Northern cardinal Facts

Northern cardinal Facts
Northern cardinal, also known as redbird is a songbird that belongs to the family of cardinals. There are 19 subspecies of northern cardinals that can be found in Canada, USA and Mexico. Northern cardinal inhabits bushy swamps, edges of the forests, parks and backyards. This bird was often kept as cage birds during the 19th century. Luckily, this practice is prohibited starting from 1918. Cardinals are welcome in many gardens because they feed on pest insects and sing beautiful songs. Population of northern cardinals in the wild is large and stable. These birds are not on the list of endangered species.
Interesting Northern cardinal Facts:
Northern cardinal can reach 8 to 9 inches in length and 1.5 to 1.8 ounces of weight.
Gender of the northern cardinal can be determined via coloration of the body. Males have black face and bright red-colored body. Females are covered with grayish-brown plumage and have grey face.
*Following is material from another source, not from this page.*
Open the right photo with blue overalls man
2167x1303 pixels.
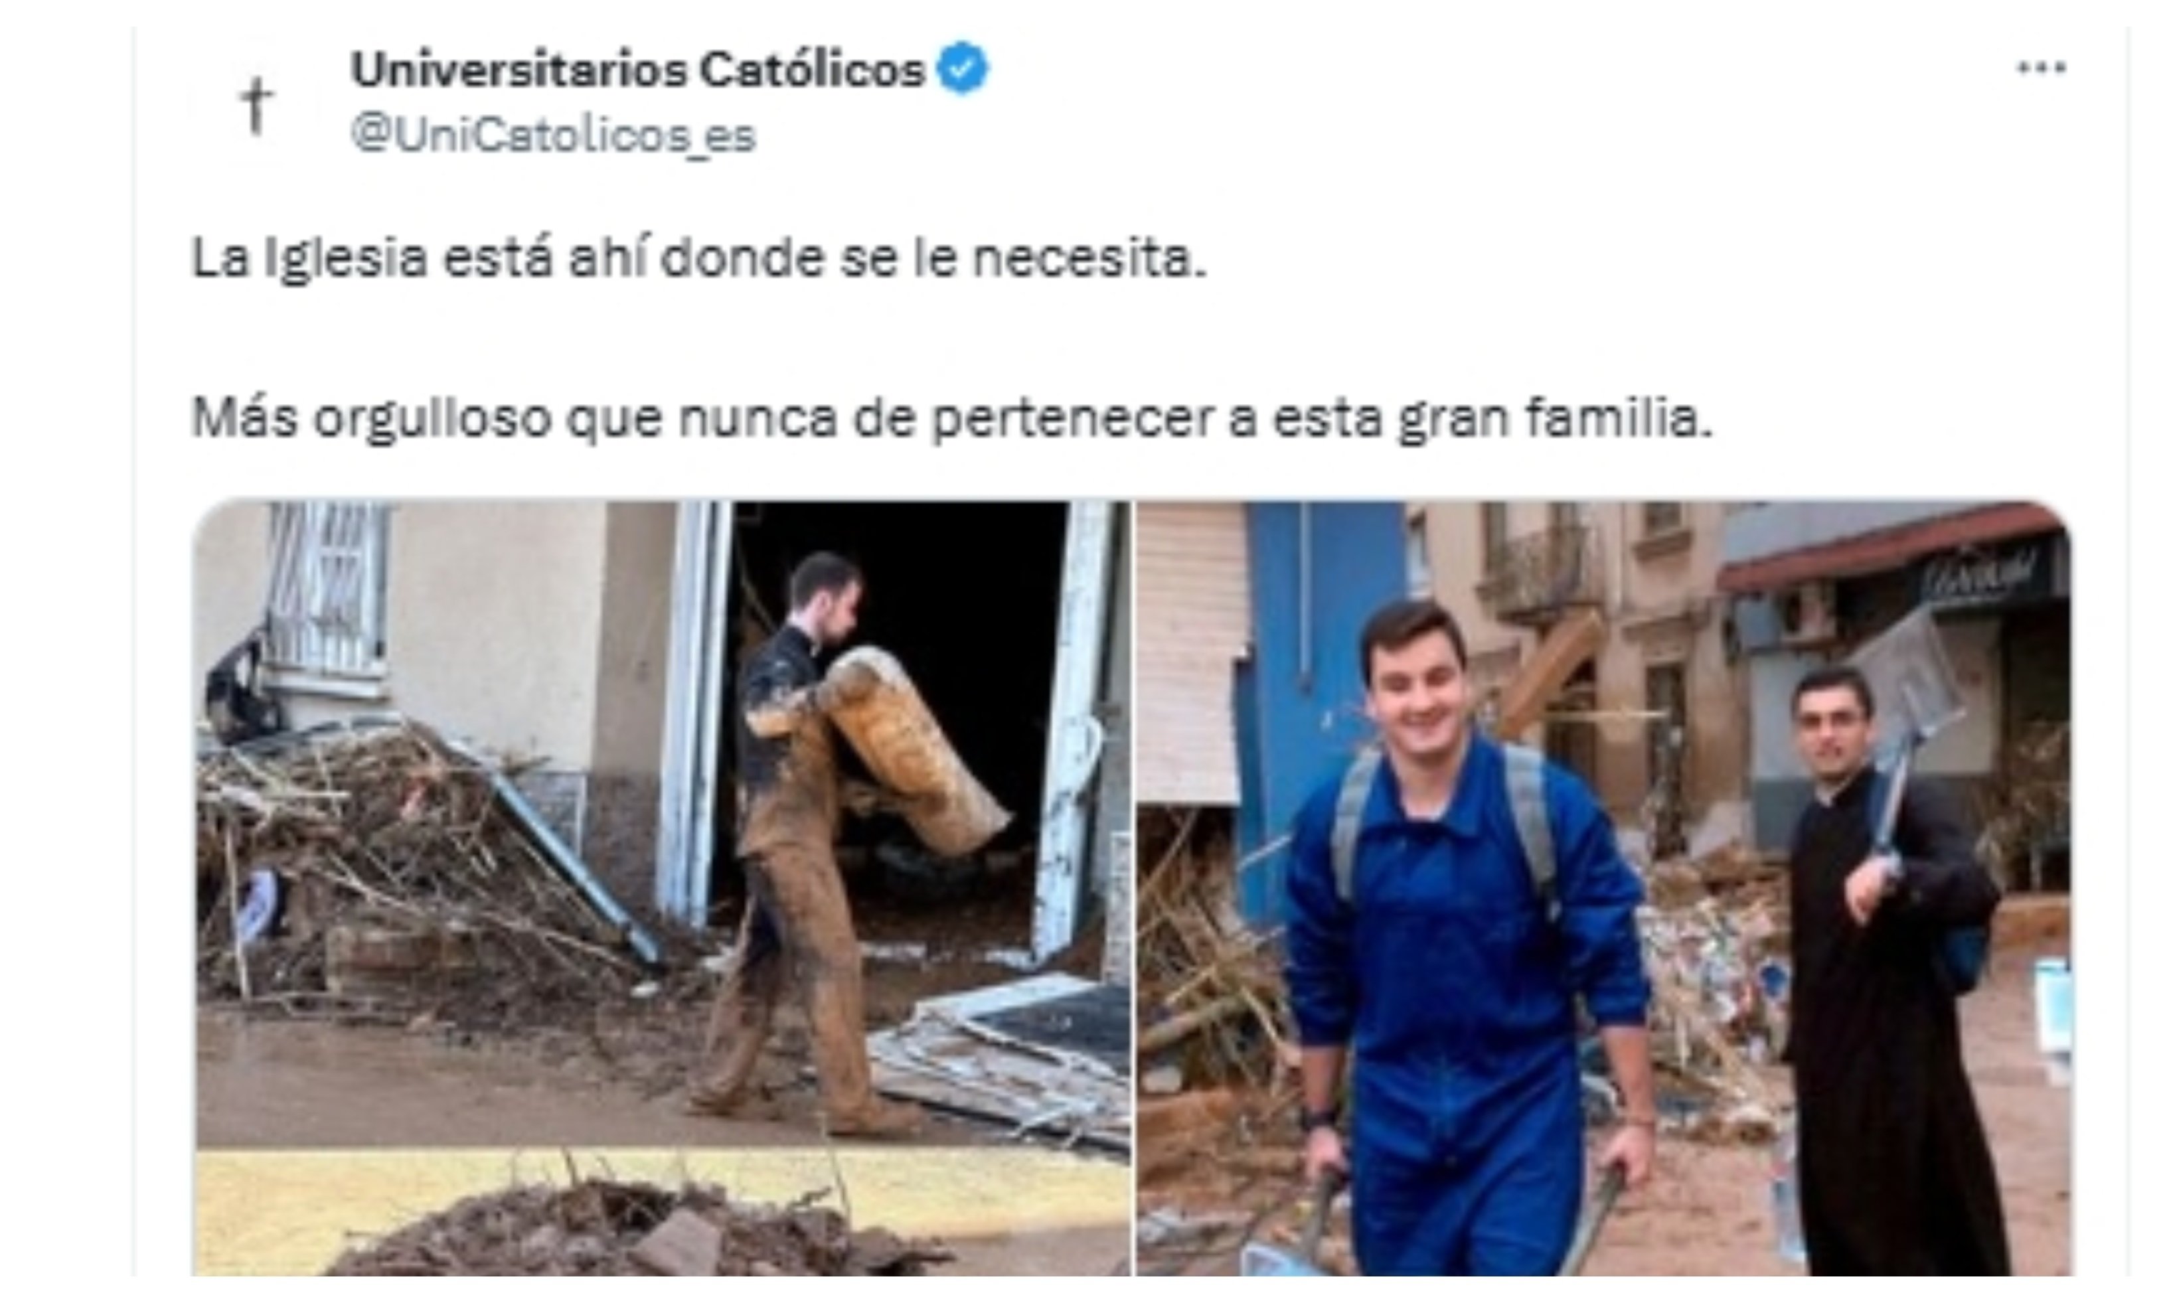[1603, 888]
Northern cardinal has strong, cone-shaped beak, crest on top of a head and long tail. Bird erects its crest when it senses danger.
Name "cardinal" refers to the cardinals of the Catholic Church which wear red vestments.
Northern cardinal searches food at dusk and dawn (crepuscular birds).
Northern cardinal is an omnivore (it eats plants and meat). 90% of diet is based on seed and fruit. Beetles, grasshoppers, ants, flies, dragonflies and many other types of insects are the primary source of food for the young birds.
Males are able to incorporate pigments (called carotenoids) from the food they eat into their plumage in order to produce and maintain red color of the feathers.
Northern cardinal is gregarious bird that lives in large flocks outside the breeding season.
Males can sing up to 200 songs per hour. Songs are often composed of series of whistles. Their goal is to deter competing males from the occupied territory.
Males produce loud, chipping noise when they detect predators near the nest. Same sound is used when bird wants to find its partner during the periods of poor visibility.
Cats, squirrels, raccoons, skunks and snakes target eggs of northern cardinal, while owls, falcons and hawks hunt adult birds.
Northern cardinals form monogamous pairs (they mate for a lifetime) and produce 2 to 4 broods per year.Northern cardinal is territorial during the mating season. Male will attack its own reflection in the mirror to protect territory from the "intruder". Male also provides food for the female during the period of incubation.
Female builds nest in the tree or bush and lays 3 eggs. She often sings from the nest. Incubation period lasts 12 to 13 days. Both parents provide food for chicks. Young birds leave the nest 10 to 11 days after hatching.
Northern cardinal can survive up to 15 years in the wild and up to 28 years in the captivity.